### Reading passage
============
Over on the website of the UK Centre for Intelligent Design, Anthony Latham (author of The Naked Emperor: Darwinism Exposed) has an excellent article on a recent review article in Nature on the role of molecular chaperones in protein folding. Latham writes,
The journal Nature has just published a detailed and fascinating review about the way proteins in our bodies are helped by other proteins, known as chaperones, to become functional.
Proteins are the most complex molecules in our bodies and are involved in virtually all biological processes. Our cells typically manufacture over 10,000 different proteins, synthesised on ribosomes as chains of up to several thousand amino acids.
For a protein to function it must fold to its ‘native state’ which is a complex three-dimensional structure. If a protein fails to fold into its functional structure then it is not only without function but in many cases is actually toxic to the cell. It is thought that as we age, the systems for helping proper folding work less well, which is one of the reasons for the symptoms of ageing and some diseases.
The number of possible shapes that a protein can fold into is very high and folding reactions are very complex, involving the co-operation of many weak, non-covalent interactions. A high percentage of proteins do not fold automatically into the required shape and are at risk of aberrant folding and aggregation. As the abstract to this paper states: “To avoid these dangers, cells invest in a complex network of molecular chaperones, which are ingenious mechanisms to prevent aggregation and promote efficient folding.”
============
### Raw data

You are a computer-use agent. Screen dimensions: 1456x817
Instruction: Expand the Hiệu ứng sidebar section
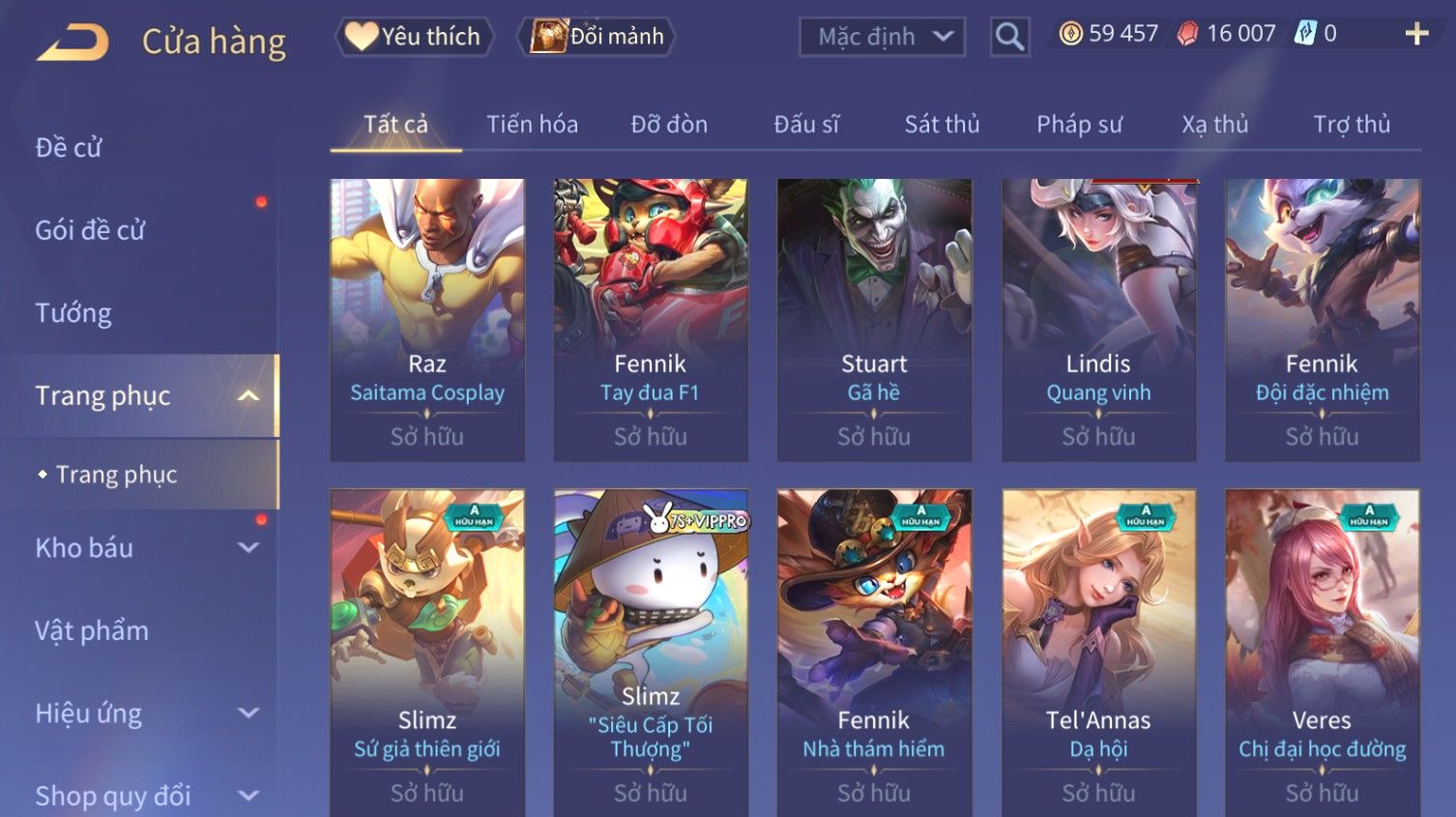click(248, 713)
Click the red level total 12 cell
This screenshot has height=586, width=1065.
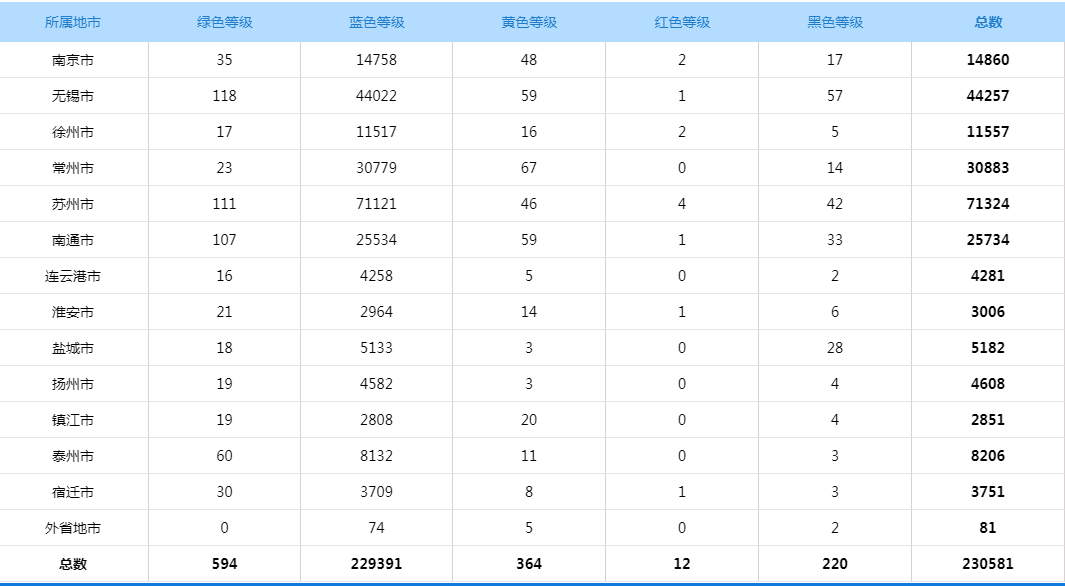pyautogui.click(x=682, y=564)
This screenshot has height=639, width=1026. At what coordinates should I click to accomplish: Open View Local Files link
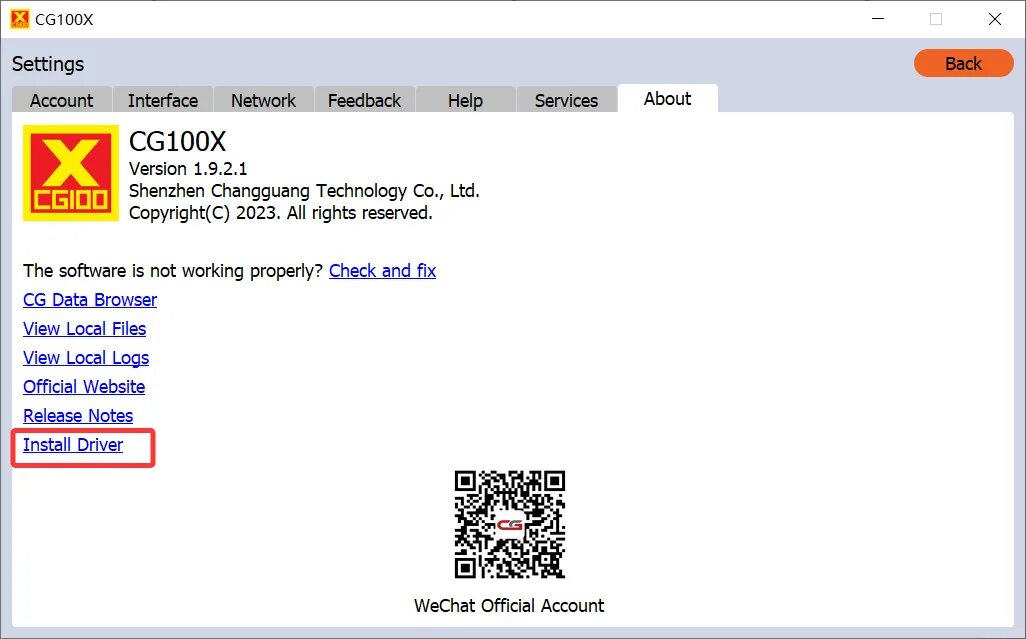[84, 329]
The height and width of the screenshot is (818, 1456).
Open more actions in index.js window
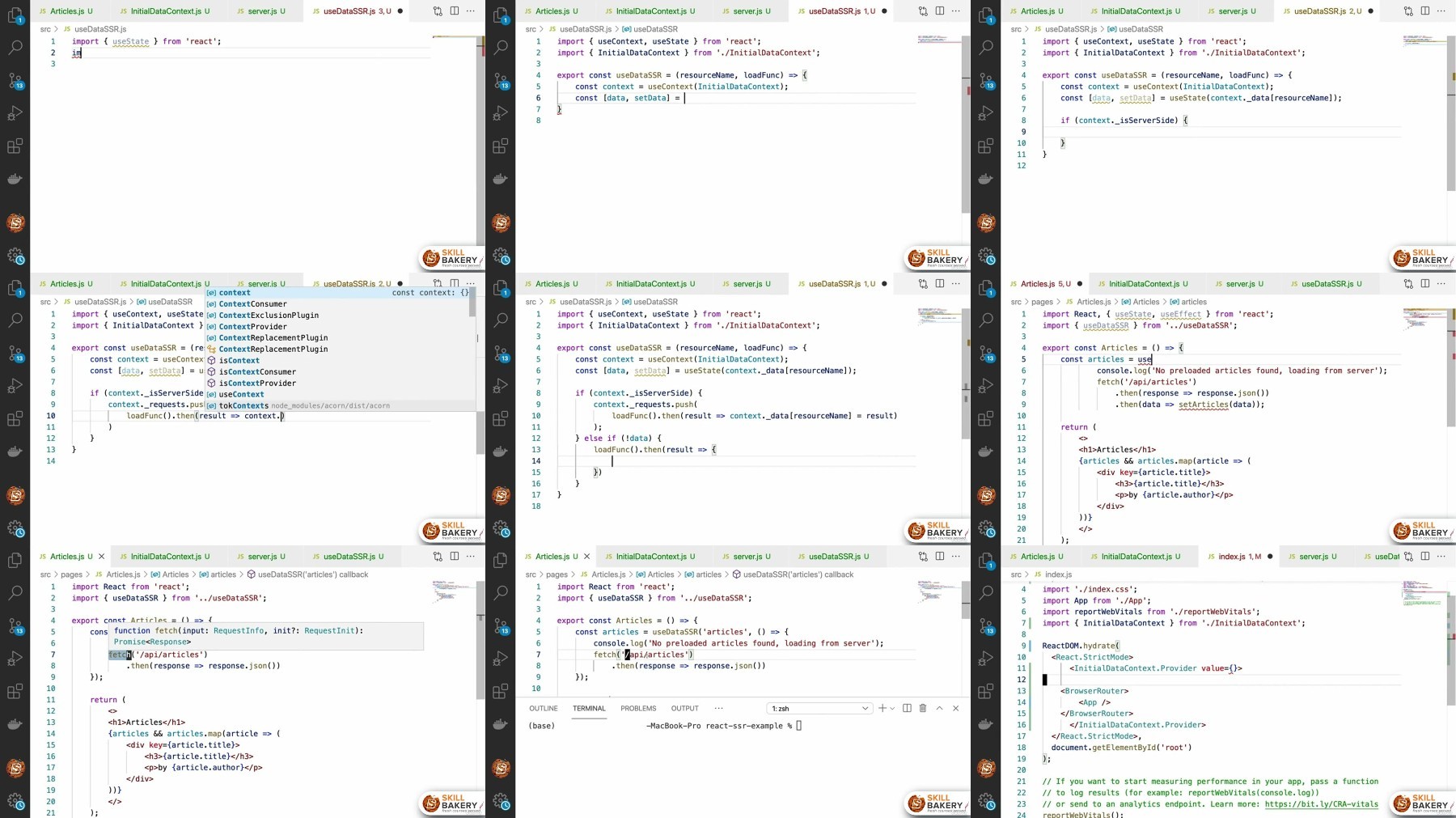(1441, 556)
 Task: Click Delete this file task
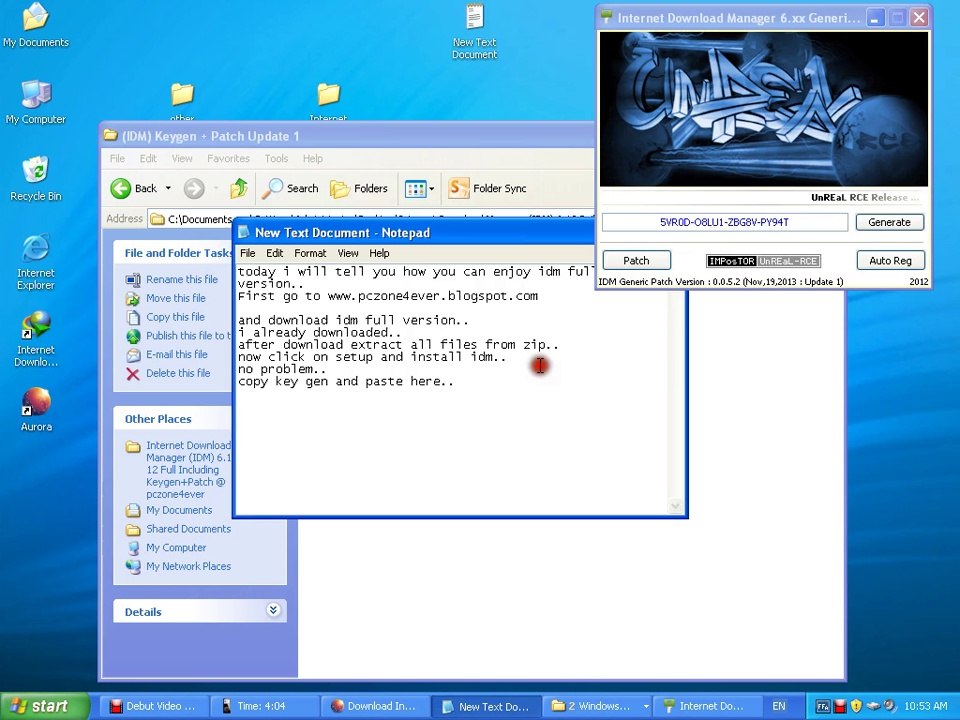click(177, 373)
============
### Task prompt
Reproduce the part of the protein-folding article above word for word, starting with "Proteins are the" and going on through "thousand amino acids.".

### Expected answer
Proteins are the most complex molecules in our bodies and are involved in virtually all biological processes. Our cells typically manufacture over 10,000 different proteins, synthesised on ribosomes as chains of up to several thousand amino acids.